Die Attraktivität des Mythos
Beispiele der Rezeptionsgeschichte

Prof. Dr. Klaus Ley (Romanisches Seminar, Mainz)
»Lust und Lieb zum Ding/macht alle Mühe gering«
Zur Auslegung eines apokryphen Orpheus-Textes
im protestantischen Humanismus

Der Titel des Vortrags entstammt dem Kommentar zu einem anti-ken „Orpheus“-Fragment, den Nathan Chytraeus im Jahre 1585 veröffentlichte. Zu diesem Zeitpunkt war längst bekannt, daß es sich bei dem Fragment um eine Fälschung handelte. Daß Chytraeus dennoch an diesem Beispiel seine Ansichten über die Grundlagen einer humanistischen Erziehung darlegte, verweist auf den hohen kulturtheoretischen Anspruch, der in dem Text vertreten wird; es geht um die Bestimmung eines Menschenbilds im Zeichen einer neuen Psychologie und Ästhetik. Die hier geführte Diskussion fügt sich ein in die Vorstellung vom Erhabenen, wie sie in dieser frühen Phase der Longin-Rezeption gefaßt wurde.
 
Prof. Dr. Brigitte Schultze (Institut für Slavistik, Mainz)
Orpheus – russisch
Facetten der Bedeutungsbildung aus dem 18. und 20. Jahrhundert
Russische ‚Arbeit an Orpheus‘ liegt in je einem Melodrama und einem Ballett, zahlreichen Gedichten, auch Rollengedichten unterschiedlicher Länge, sowie in künstlerischer Essayistik vor. Die Fallbeispiele, die mit Namen wie Knjaznin, Ivanov, Mandel’štam, Stravinskij und Brodskij verbunden sind, bieten sowohl transkulturell zugängliche Bedeutungsbildung als auch verdeckte Botschaften, die sich auf das imperiale Rußland oder das Leben im ‚realen Kommunismus‘ beziehen.

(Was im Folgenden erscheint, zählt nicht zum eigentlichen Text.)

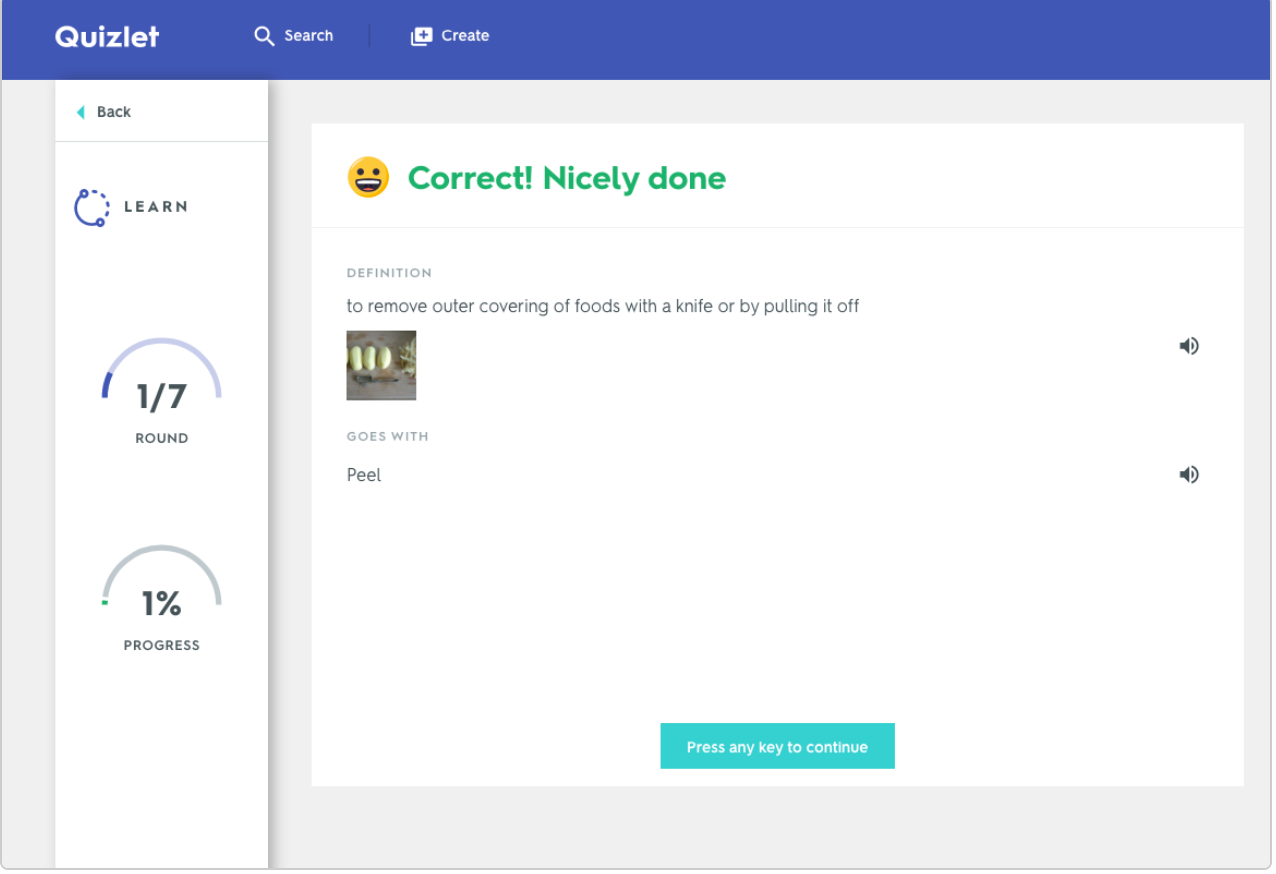This screenshot has height=874, width=1276.
Task: Toggle audio playback on the Peel term
Action: pos(1189,474)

Die Vortragsreihe wird fortgesetzt am Donnerstag, 8. Februar 2001, 16.15 Uhr, Audimax (Alte Mensa):

Prof. Dr. Reinhard Wiesend (Musikwissenschaftliches Institut, Mainz)
Der gesungene Gesang. Implikationen und Wandlungen eines Orpheus-Motivs in der Oper (Antrittsvorlesung)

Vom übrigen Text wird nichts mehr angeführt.